→ **Task details**: Every entry in the data below needs to be repeated exactly.

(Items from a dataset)

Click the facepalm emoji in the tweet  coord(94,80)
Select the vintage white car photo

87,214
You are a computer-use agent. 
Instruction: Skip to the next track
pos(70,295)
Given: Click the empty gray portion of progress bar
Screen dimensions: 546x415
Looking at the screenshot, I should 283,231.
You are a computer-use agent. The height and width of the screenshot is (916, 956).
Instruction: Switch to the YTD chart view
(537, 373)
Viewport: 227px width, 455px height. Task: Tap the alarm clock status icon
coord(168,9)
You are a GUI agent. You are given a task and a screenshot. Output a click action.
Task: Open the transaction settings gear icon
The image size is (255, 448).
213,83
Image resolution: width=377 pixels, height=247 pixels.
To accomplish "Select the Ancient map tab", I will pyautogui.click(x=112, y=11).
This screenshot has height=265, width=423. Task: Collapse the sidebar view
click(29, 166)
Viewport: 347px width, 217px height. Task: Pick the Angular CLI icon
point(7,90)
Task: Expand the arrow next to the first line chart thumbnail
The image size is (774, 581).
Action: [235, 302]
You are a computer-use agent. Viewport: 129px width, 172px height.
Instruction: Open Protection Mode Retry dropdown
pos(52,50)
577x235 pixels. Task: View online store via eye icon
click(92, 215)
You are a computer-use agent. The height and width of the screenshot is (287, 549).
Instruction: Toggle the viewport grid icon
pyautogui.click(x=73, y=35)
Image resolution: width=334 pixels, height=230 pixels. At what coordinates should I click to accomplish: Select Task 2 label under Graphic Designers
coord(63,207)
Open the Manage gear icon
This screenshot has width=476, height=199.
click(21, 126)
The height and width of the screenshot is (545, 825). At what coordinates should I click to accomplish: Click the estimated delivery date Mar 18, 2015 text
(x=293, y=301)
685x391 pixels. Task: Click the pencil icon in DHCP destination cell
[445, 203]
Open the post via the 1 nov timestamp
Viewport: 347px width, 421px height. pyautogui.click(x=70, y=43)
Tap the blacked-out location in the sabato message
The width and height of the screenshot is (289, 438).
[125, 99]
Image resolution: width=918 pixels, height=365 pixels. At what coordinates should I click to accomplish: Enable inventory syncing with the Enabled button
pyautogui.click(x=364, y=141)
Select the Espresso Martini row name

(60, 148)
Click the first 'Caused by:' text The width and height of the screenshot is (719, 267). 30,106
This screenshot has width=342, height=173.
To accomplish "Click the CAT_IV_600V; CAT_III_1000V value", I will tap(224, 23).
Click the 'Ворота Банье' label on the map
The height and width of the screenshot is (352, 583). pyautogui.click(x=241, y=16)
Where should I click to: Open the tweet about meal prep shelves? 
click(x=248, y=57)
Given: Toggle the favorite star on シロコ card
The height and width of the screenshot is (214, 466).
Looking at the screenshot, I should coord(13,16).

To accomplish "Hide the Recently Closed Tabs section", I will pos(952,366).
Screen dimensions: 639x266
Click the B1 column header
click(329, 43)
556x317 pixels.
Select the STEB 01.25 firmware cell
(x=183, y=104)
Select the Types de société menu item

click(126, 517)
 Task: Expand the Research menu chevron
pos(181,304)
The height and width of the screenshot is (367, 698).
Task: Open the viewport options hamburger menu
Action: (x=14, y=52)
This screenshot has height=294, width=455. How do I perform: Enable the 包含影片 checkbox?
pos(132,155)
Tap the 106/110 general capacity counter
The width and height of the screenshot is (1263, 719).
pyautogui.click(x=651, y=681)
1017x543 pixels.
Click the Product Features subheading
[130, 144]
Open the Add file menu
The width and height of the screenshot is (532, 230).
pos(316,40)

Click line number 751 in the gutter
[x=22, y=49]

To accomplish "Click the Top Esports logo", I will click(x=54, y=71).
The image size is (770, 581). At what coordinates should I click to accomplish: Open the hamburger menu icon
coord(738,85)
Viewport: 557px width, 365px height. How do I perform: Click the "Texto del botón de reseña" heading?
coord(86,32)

→ **Written response**:
Click the facepalm emoji in the tweet  coord(94,80)
Select the vintage white car photo

87,214
You are a computer-use agent. 
Instruction: Skip to the next track
pos(70,295)
Given: Click the empty gray portion of progress bar
Screen dimensions: 546x415
Looking at the screenshot, I should 283,231.
You are a computer-use agent. The height and width of the screenshot is (916, 956).
Instruction: Switch to the YTD chart view
(537, 373)
Viewport: 227px width, 455px height. Task: Tap the alarm clock status icon
coord(168,9)
You are a GUI agent. You are given a task and a screenshot. Output a click action.
Task: Open the transaction settings gear icon
The image size is (255, 448).
213,83
Image resolution: width=377 pixels, height=247 pixels.
To accomplish "Select the Ancient map tab", I will pyautogui.click(x=112, y=11).
This screenshot has height=265, width=423. Task: Collapse the sidebar view
click(29, 166)
Viewport: 347px width, 217px height. Task: Pick the Angular CLI icon
point(7,90)
Task: Expand the arrow next to the first line chart thumbnail
The image size is (774, 581).
Action: [235, 302]
You are a computer-use agent. Viewport: 129px width, 172px height.
Instruction: Open Protection Mode Retry dropdown
pos(52,50)
577x235 pixels. Task: View online store via eye icon
click(92, 215)
You are a computer-use agent. The height and width of the screenshot is (287, 549).
Instruction: Toggle the viewport grid icon
pyautogui.click(x=73, y=35)
Image resolution: width=334 pixels, height=230 pixels. At what coordinates should I click to accomplish: Select Task 2 label under Graphic Designers
coord(63,207)
Open the Manage gear icon
This screenshot has width=476, height=199.
click(21, 126)
The height and width of the screenshot is (545, 825). At what coordinates should I click to accomplish: Click the estimated delivery date Mar 18, 2015 text
(x=293, y=301)
685x391 pixels. Task: Click the pencil icon in DHCP destination cell
[445, 203]
Open the post via the 1 nov timestamp
Viewport: 347px width, 421px height. pyautogui.click(x=70, y=43)
Tap the blacked-out location in the sabato message
The width and height of the screenshot is (289, 438).
[125, 99]
Image resolution: width=918 pixels, height=365 pixels. At what coordinates should I click to accomplish: Enable inventory syncing with the Enabled button
pyautogui.click(x=364, y=141)
Select the Espresso Martini row name

(60, 148)
Click the first 'Caused by:' text The width and height of the screenshot is (719, 267). 30,106
This screenshot has width=342, height=173.
To accomplish "Click the CAT_IV_600V; CAT_III_1000V value", I will tap(224, 23).
Click the 'Ворота Банье' label on the map
The height and width of the screenshot is (352, 583). pyautogui.click(x=241, y=16)
Where should I click to: Open the tweet about meal prep shelves? 
click(x=248, y=57)
Given: Toggle the favorite star on シロコ card
The height and width of the screenshot is (214, 466).
Looking at the screenshot, I should coord(13,16).

To accomplish "Hide the Recently Closed Tabs section", I will pos(952,366).
Screen dimensions: 639x266
Click the B1 column header
click(329, 43)
556x317 pixels.
Select the STEB 01.25 firmware cell
(x=183, y=104)
Select the Types de société menu item

click(126, 517)
 Task: Expand the Research menu chevron
pos(181,304)
The height and width of the screenshot is (367, 698).
Task: Open the viewport options hamburger menu
Action: (x=14, y=52)
This screenshot has height=294, width=455. How do I perform: Enable the 包含影片 checkbox?
pos(132,155)
Tap the 106/110 general capacity counter
The width and height of the screenshot is (1263, 719).
pyautogui.click(x=651, y=681)
1017x543 pixels.
Click the Product Features subheading
[130, 144]
Open the Add file menu
The width and height of the screenshot is (532, 230).
pos(316,40)

Click line number 751 in the gutter
[x=22, y=49]

To accomplish "Click the Top Esports logo", I will click(x=54, y=71).
The image size is (770, 581). At what coordinates should I click to accomplish: Open the hamburger menu icon
coord(738,85)
Viewport: 557px width, 365px height. How do I perform: Click the "Texto del botón de reseña" heading?
coord(86,32)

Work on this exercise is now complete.